What this task involves: The expected output is every entry, repeated word for word.

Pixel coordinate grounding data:
═══

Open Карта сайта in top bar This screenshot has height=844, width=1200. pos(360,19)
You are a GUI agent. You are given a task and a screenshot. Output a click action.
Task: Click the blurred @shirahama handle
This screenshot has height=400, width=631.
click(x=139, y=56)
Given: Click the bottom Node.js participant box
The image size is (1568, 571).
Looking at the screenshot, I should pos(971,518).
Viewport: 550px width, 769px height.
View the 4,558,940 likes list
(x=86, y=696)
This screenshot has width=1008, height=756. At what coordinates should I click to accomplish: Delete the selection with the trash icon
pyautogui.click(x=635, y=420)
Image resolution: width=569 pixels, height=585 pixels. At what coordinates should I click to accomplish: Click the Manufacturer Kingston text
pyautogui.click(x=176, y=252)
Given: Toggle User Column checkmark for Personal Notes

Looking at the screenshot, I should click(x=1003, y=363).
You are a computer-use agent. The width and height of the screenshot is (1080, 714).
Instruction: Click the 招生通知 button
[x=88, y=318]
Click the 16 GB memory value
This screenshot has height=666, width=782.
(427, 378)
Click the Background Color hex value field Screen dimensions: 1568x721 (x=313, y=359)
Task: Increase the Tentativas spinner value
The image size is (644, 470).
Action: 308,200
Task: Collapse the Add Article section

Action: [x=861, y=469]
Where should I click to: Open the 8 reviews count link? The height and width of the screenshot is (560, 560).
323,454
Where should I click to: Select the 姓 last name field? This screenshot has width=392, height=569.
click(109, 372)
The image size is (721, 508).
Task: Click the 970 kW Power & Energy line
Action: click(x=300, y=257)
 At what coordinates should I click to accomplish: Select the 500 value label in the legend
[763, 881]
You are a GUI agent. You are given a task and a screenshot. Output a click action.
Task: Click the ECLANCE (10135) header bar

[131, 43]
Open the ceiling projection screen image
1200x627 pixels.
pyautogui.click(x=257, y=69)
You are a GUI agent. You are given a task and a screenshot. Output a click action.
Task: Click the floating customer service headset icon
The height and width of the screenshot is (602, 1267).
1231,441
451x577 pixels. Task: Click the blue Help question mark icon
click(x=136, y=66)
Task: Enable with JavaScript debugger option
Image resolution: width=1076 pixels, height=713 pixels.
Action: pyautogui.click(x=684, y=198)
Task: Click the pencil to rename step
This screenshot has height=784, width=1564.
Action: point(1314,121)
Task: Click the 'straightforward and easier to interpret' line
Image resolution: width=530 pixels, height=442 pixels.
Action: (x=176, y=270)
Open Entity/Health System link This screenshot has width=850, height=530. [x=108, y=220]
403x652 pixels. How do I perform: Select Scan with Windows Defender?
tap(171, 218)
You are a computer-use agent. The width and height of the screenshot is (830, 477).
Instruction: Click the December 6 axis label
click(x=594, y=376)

═══

Solution to this problem:
Open Карта сайта in top bar This screenshot has height=844, width=1200. pos(360,19)
You are a GUI agent. You are given a task and a screenshot. Output a click action.
Task: Click the blurred @shirahama handle
This screenshot has height=400, width=631.
click(x=139, y=56)
Given: Click the bottom Node.js participant box
The image size is (1568, 571).
Looking at the screenshot, I should pos(971,518).
Viewport: 550px width, 769px height.
View the 4,558,940 likes list
(x=86, y=696)
This screenshot has width=1008, height=756. At what coordinates should I click to accomplish: Delete the selection with the trash icon
pyautogui.click(x=635, y=420)
Image resolution: width=569 pixels, height=585 pixels. At what coordinates should I click to accomplish: Click the Manufacturer Kingston text
pyautogui.click(x=176, y=252)
Given: Toggle User Column checkmark for Personal Notes

Looking at the screenshot, I should click(x=1003, y=363).
You are a computer-use agent. The width and height of the screenshot is (1080, 714).
Instruction: Click the 招生通知 button
[x=88, y=318]
Click the 16 GB memory value
This screenshot has height=666, width=782.
(427, 378)
Click the Background Color hex value field Screen dimensions: 1568x721 (x=313, y=359)
Task: Increase the Tentativas spinner value
The image size is (644, 470).
Action: 308,200
Task: Collapse the Add Article section

Action: [x=861, y=469]
Where should I click to: Open the 8 reviews count link? The height and width of the screenshot is (560, 560).
323,454
Where should I click to: Select the 姓 last name field? This screenshot has width=392, height=569.
click(109, 372)
The image size is (721, 508).
Task: Click the 970 kW Power & Energy line
Action: click(x=300, y=257)
 At what coordinates should I click to accomplish: Select the 500 value label in the legend
[763, 881]
You are a GUI agent. You are given a task and a screenshot. Output a click action.
Task: Click the ECLANCE (10135) header bar

[131, 43]
Open the ceiling projection screen image
1200x627 pixels.
pyautogui.click(x=257, y=69)
You are a GUI agent. You are given a task and a screenshot. Output a click action.
Task: Click the floating customer service headset icon
The height and width of the screenshot is (602, 1267).
1231,441
451x577 pixels. Task: Click the blue Help question mark icon
click(x=136, y=66)
Task: Enable with JavaScript debugger option
Image resolution: width=1076 pixels, height=713 pixels.
Action: pyautogui.click(x=684, y=198)
Task: Click the pencil to rename step
This screenshot has height=784, width=1564.
Action: point(1314,121)
Task: Click the 'straightforward and easier to interpret' line
Image resolution: width=530 pixels, height=442 pixels.
Action: (x=176, y=270)
Open Entity/Health System link This screenshot has width=850, height=530. [x=108, y=220]
403x652 pixels. How do I perform: Select Scan with Windows Defender?
tap(171, 218)
You are a computer-use agent. The width and height of the screenshot is (830, 477).
Instruction: Click the December 6 axis label
click(x=594, y=376)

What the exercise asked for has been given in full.